The resistance of dry sample is very high. As the % RH increases (region 1), there is a sharp drop in resistance due to protonic conduction through adsorbed water on the pores and surface sites. With further increase in water content (region 2), there is further gradual decrease in resistance due to surface site occupancy of side walls of the pores which, in turn, effectively reduces the resistance of the grains. In region 3, water approaches its saturated level and resistance goes on decreasing very slowly. To study the aging effect, the samples were retested after five months and the response was found to be reproducible.

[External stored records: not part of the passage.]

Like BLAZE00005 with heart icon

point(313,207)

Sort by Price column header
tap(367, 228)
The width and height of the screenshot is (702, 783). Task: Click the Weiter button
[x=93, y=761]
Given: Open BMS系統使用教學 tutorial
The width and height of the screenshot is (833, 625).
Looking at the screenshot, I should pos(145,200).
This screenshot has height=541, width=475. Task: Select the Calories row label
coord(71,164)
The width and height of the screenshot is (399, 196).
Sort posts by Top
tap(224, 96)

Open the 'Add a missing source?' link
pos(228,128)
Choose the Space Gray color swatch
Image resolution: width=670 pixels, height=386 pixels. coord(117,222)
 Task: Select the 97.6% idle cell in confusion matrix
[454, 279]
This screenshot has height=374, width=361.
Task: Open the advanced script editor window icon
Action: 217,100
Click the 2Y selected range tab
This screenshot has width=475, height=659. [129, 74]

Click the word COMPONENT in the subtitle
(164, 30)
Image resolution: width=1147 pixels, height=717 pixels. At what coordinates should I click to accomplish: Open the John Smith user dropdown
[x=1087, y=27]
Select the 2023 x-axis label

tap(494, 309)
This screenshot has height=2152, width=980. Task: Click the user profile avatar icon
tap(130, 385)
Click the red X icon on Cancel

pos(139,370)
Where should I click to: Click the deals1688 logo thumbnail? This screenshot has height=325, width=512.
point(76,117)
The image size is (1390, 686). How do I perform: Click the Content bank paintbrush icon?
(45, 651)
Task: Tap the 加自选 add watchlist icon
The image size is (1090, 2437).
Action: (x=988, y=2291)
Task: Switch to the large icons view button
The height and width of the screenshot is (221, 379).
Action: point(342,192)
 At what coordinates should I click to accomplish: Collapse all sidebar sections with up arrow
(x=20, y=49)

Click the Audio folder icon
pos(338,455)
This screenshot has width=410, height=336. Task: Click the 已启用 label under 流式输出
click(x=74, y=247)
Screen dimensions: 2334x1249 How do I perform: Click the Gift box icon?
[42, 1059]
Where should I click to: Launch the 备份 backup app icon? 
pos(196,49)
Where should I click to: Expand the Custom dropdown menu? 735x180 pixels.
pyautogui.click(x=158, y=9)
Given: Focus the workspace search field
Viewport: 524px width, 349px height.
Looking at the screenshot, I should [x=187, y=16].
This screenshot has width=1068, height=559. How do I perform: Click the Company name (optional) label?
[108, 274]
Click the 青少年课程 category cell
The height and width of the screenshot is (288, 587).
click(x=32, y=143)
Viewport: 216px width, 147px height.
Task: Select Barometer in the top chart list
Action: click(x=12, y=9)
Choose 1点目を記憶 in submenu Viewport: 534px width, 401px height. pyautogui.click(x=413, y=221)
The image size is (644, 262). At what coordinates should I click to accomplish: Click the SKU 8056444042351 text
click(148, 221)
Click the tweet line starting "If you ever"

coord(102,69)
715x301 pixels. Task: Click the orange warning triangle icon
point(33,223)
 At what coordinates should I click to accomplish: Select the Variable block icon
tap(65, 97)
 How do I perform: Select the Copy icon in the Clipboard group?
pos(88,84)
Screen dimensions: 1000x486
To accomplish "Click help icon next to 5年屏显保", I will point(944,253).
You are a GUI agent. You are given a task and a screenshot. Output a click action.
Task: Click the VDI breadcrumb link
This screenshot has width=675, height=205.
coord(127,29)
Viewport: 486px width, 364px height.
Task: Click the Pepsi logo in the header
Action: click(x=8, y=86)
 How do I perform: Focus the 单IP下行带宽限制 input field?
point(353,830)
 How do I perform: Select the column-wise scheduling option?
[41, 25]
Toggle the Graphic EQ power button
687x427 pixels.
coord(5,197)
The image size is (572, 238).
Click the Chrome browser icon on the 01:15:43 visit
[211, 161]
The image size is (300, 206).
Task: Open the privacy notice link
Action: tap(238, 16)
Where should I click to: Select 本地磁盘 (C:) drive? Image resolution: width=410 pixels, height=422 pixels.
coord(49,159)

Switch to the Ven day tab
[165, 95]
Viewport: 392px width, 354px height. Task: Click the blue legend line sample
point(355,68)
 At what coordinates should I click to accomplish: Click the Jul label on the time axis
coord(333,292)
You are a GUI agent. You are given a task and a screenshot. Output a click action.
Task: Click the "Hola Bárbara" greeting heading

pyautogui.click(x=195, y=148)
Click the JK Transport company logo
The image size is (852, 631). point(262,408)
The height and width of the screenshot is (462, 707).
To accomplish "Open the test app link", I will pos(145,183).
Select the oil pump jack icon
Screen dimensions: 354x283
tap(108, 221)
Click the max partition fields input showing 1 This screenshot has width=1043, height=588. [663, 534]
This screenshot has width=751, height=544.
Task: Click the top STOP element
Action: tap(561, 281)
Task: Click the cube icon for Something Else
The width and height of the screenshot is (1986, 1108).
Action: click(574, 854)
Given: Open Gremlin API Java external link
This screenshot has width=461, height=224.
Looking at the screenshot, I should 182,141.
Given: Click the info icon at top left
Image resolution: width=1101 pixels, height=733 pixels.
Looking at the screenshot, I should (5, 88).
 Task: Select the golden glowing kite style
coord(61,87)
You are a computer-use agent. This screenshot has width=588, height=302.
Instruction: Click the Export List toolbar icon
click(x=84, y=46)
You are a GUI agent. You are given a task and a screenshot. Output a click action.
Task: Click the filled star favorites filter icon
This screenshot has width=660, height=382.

When the above results of core–shell nanocomposite samples were compared with those offered by individual Ag or Au nanoparticles dispersed in PVA (figure 8), it is found that bimetallic core–shell–PVA nanocomposites (both Ag(c)–Au(s) and Au(c)–Ag(s)) offer better sensitivity (2000–2500 ohm/% RH) at low humidity when compared to that of Ag–PVA and Au–PVA nanocomposites (1500 ohm/% RH). Besides, such Ag(c)–Au(s)–PVA and Au(c)–Ag(s)–PVA nanocomposites cover the entire range of humidity at thickness of about 0.038 and 0.048 mm, respectively, when compared to Ag–PVA (thickness 0.058 mm), whereas Au–PVA (thickness 0.023 mm) senses only up to 62% RH. Although such observations can be broadly linked with synergistic effect of nanoscale bimetallization in PVA matrix, we are unable to offer categorical mechanism for the same at this juncture.

Figure 8.

Resistance versus % RH plots corresponding to Ag, Au, Ag(core)–Au(shell) and Au(core)–Ag(shell) nanocomposites.

Conclusion

Au(c)–Ag(s) and Ag(c)–Au(s) bimetallic nanoparticles have been successfully synthesized inside PVA matrix and further investigated for humidity sensing. The results indicated that the resultant bimetallic core–shell nanocomposite samples exhibit high sensitivity with smaller response and recovery time at low humidity compared with the individual monometallic nanocomposites. Sensitivity is also found to be persistent even after 5 months. The amount of water content in the sample was found to be enhanced with increase in the thickness of the sample.